__Listed records__:
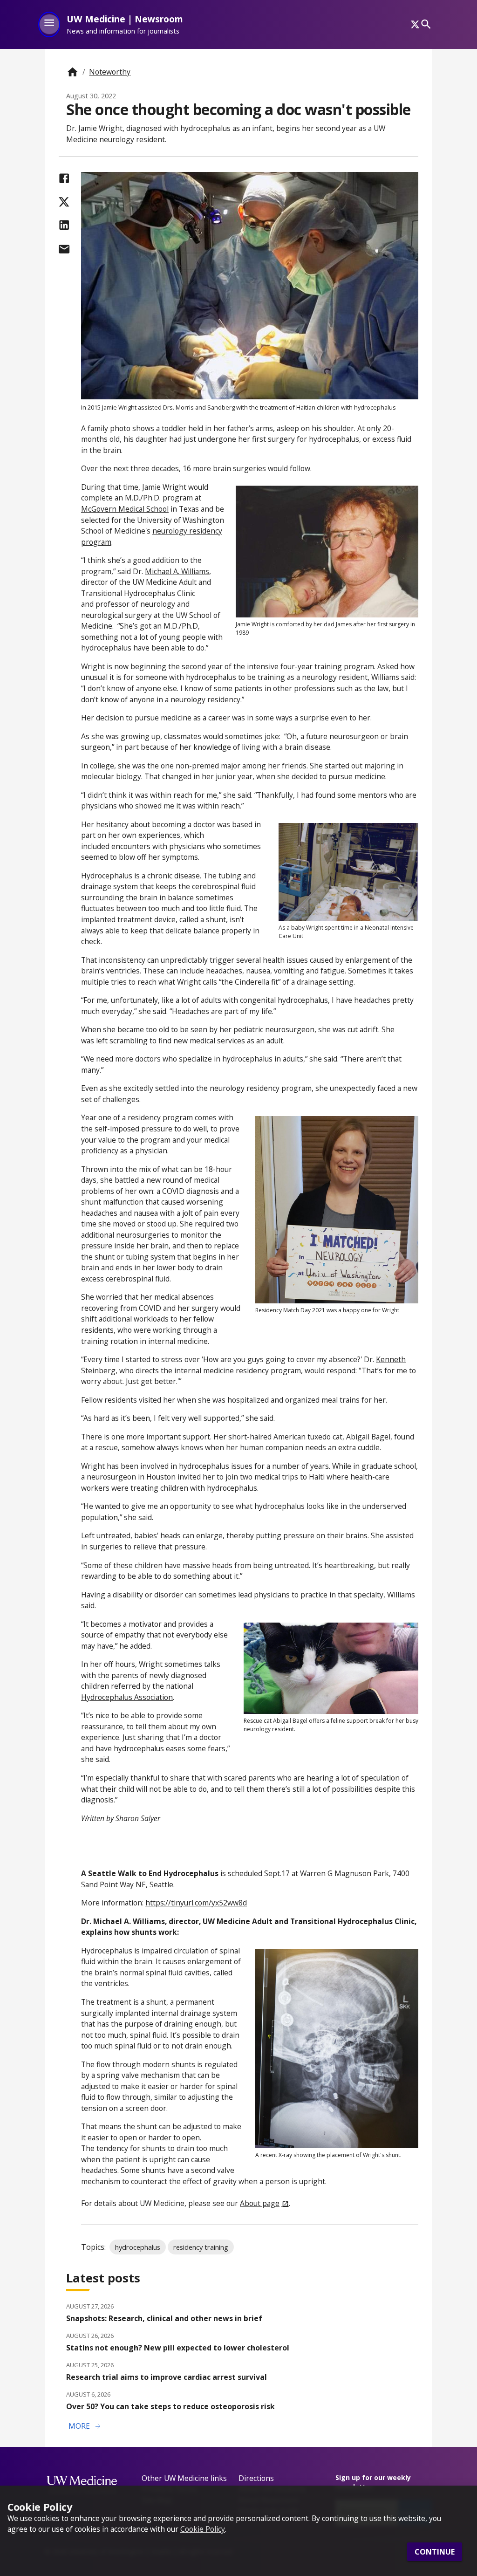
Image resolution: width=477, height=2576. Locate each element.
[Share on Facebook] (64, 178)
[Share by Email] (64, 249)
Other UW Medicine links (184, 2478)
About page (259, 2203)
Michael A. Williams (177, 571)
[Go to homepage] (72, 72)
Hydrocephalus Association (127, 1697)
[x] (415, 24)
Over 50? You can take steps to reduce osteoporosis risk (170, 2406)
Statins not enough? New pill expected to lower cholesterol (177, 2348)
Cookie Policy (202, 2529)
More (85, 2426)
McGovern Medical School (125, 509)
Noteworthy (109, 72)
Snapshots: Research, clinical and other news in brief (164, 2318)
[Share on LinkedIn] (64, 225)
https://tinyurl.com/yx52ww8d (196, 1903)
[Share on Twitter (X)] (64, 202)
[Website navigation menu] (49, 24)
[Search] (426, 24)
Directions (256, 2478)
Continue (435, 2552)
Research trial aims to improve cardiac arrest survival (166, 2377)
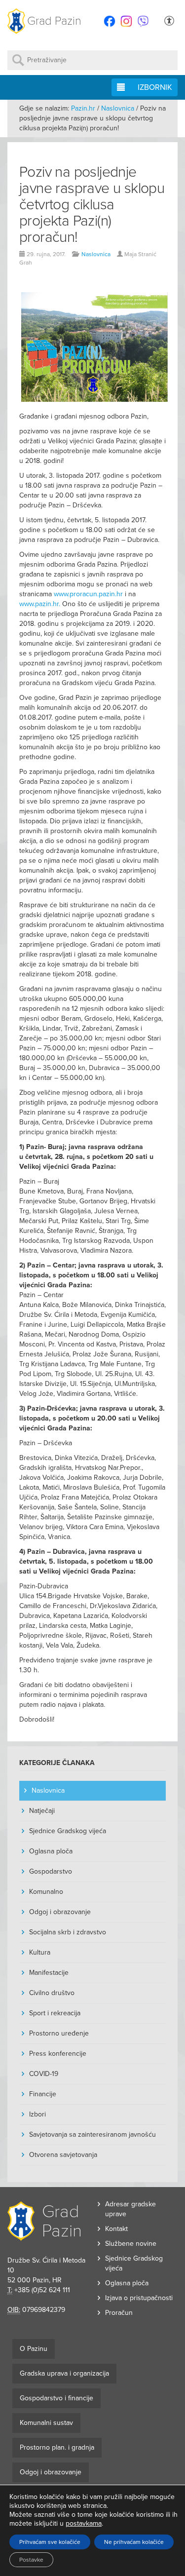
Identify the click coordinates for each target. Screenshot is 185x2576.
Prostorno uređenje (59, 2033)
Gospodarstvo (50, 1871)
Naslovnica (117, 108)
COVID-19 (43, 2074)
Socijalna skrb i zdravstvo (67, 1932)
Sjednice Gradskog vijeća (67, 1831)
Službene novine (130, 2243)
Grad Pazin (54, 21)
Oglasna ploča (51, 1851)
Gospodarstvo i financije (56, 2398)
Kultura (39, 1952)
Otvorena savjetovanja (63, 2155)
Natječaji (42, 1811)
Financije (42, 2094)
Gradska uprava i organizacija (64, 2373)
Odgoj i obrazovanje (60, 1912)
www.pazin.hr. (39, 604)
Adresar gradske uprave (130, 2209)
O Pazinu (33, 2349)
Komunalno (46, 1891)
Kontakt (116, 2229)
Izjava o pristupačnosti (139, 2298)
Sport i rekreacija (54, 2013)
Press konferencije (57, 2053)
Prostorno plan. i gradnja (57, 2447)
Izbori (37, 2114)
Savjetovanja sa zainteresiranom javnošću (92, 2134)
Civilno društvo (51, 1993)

__Exercise__:
Once the pictures are set aside, give the rest of the listing again exactly.

__Solution for this problem__:
Image resolution: width=477, height=2576. Locate each element.
[Share on Facebook] (64, 178)
[Share by Email] (64, 249)
Other UW Medicine links (184, 2478)
About page (259, 2203)
Michael A. Williams (177, 571)
[Go to homepage] (72, 72)
Hydrocephalus Association (127, 1697)
[x] (415, 24)
Over 50? You can take steps to reduce osteoporosis risk (170, 2406)
Statins not enough? New pill expected to lower cholesterol (177, 2348)
Cookie Policy (202, 2529)
More (85, 2426)
McGovern Medical School (125, 509)
Noteworthy (109, 72)
Snapshots: Research, clinical and other news in brief (164, 2318)
[Share on LinkedIn] (64, 225)
https://tinyurl.com/yx52ww8d (196, 1903)
[Share on Twitter (X)] (64, 202)
[Website navigation menu] (49, 24)
[Search] (426, 24)
Directions (256, 2478)
Continue (435, 2552)
Research trial aims to improve cardiac arrest survival (166, 2377)
Identify the click coordinates for each target. Screenshot is 185x2576.
Prostorno uređenje (59, 2033)
Gospodarstvo (50, 1871)
Naslovnica (117, 108)
COVID-19 (43, 2074)
Socijalna skrb i zdravstvo (67, 1932)
Sjednice Gradskog vijeća (67, 1831)
Službene novine (130, 2243)
Grad Pazin (54, 21)
Oglasna ploča (51, 1851)
Gospodarstvo i financije (56, 2398)
Kultura (39, 1952)
Otvorena savjetovanja (63, 2155)
Natječaji (42, 1811)
Financije (42, 2094)
Gradska uprava i organizacija (64, 2373)
Odgoj i obrazovanje (60, 1912)
www.pazin.hr. (39, 604)
Adresar gradske uprave (130, 2209)
O Pazinu (33, 2349)
Komunalno (46, 1891)
Kontakt (116, 2229)
Izjava o pristupačnosti (139, 2298)
Sport i rekreacija (54, 2013)
Press konferencije (57, 2053)
Prostorno plan. i gradnja (57, 2447)
Izbori (37, 2114)
Savjetovanja sa zainteresiranom javnošću (92, 2134)
Civilno društvo (51, 1993)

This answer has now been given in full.